Thursday, March 11, 2004

work shmerk

Can I just say that I hate work right now? I don’t mean to be a gripe – I’m really a happy, well-adjusted person – but I just can’t take this anymore.

One of my bosses is a micromanaging, condescending meanine. I have been told in the past that I can’t use sticky notes (too unprofessional; yet, we have no voicemail system for the office – I’ll let you be the judge of that one), that I have to write phone messages in the little carbon message book and then put them in an exact spot on his desk, and various other micromanagy things.

Well, this is the last straw. He just told me I have to use the stupid, confusing, illogically designed database program for all of my tasks and calendar functions. I have been using Outlook, which I love, and he said I couldn’t use it anymore. I came thisclose to losing it. I did make a comment about how I hate the database program, and he gave me some crap about how no one really likes it but we all have to use it anyway. ARGH! As one friend put it, I should be able to make my own systems of working so that I will be more successful and efficient at my job. Well said.
I am starting to look for a new job – today.

There were so many other things I was going to write about today, but this superseded them. Maybe I’ll write more later about more interesting and less gripey things.

Wednesday, March 10, 2004

introduction...or re-introduction, if you will

Well. I started this blog years ago and never kept up with it. In fact, I sort of forgot about it. Now, I am done with school and married and I actually have *time* on my hands! (Gasp! Imagine that!) And, I really want to get back into the swing of writing, so I thought blogging might be a good way to start.

I feel like an introduction is in order, so here's a bit about me. My name is Kathleen. I am 22 years old, and I live in Portland, Maine with my husband Brett. We are originally from Portland, Oregon but lived in Seattle for 4 years during college. I work as an office manager in a small software company, so I tend to have a bit of time on my hands. Hence, the blogging.

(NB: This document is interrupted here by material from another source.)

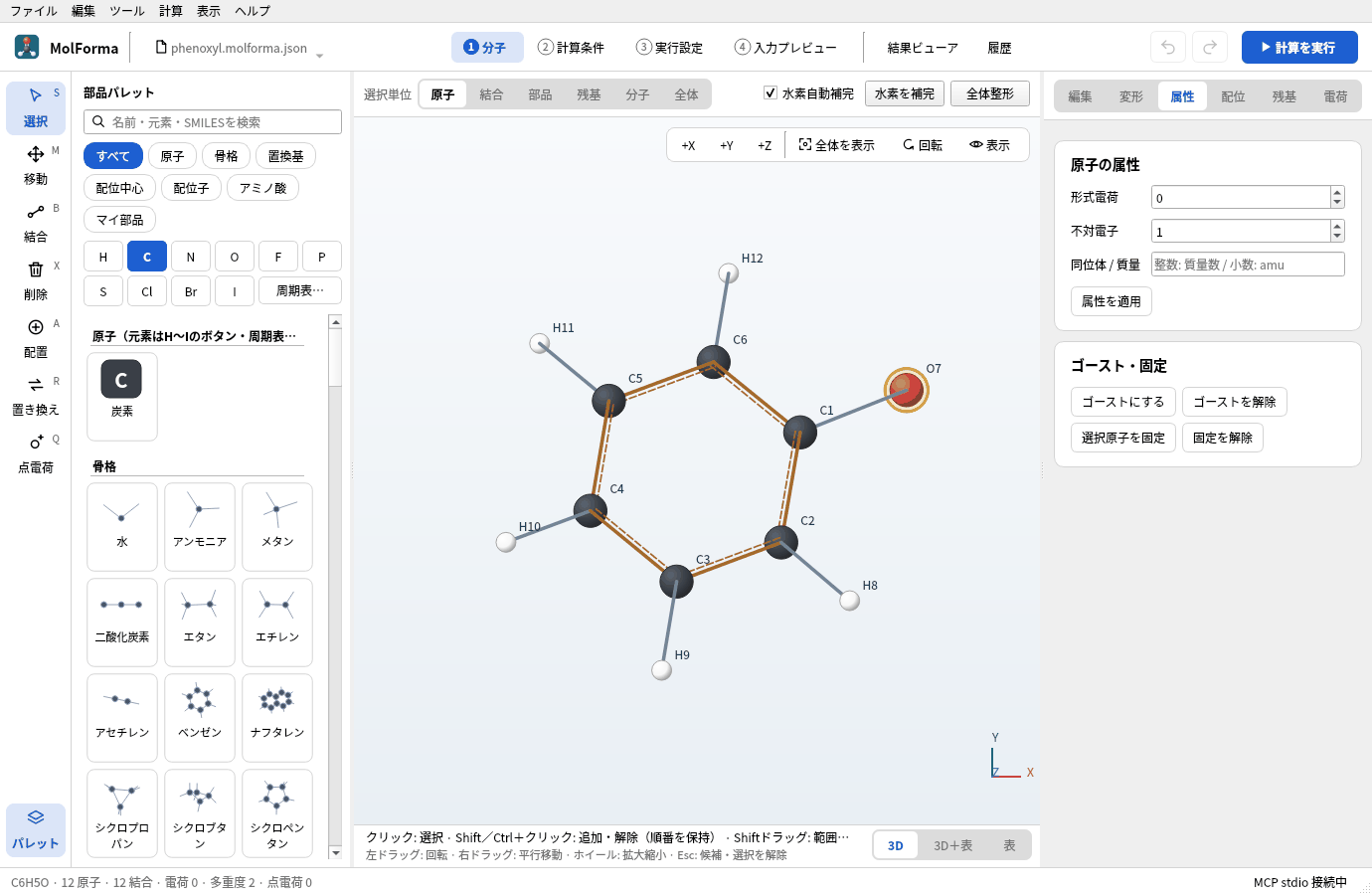
Task: Toggle the 水素自動補完 checkbox
Action: pyautogui.click(x=771, y=92)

I?ll probably talk a lot about all of the changes that have happened in my life in the past year, since that's what is on my mind right now: getting married in July, moving to Maine in November, changing jobs several times, etc.

So I will get right down to it.

I am pretty freaking grumpy today. Well, to be honest, I've been really grumpy for a few weeks and I can't seem to get un-grumpy, which I hate. Feeling out of control, especially of myself, is not something I like.

I guess I'm coming to realize that life, and especially marriage, is NOT easy. Maybe I assumed that since we dated for over 4 years before we got married, that things would be easy. Everyone says that the first year of marriage is the hardest, and for the first six months I laughed that off.

"Hard?" I would scoff. "No way! I love being married. It's wonderful! It's amazing! blah, blah, blah."

Now it's like the crap has hit the fan and I am transformed into a grumpy, nagging, mean, yelling wife. Ugh. I don't want to be like this but every time I resolve to be different I fall right back into it.

Choosing your battles is a lot harder than it seems. I think that's a lot of what I'm learning; that I really do have to choose my battles, because if I pick on every little thing, he won't listen at all when the big things come along and I really need him to listen. Heh. That's my psychological epiphany for the day.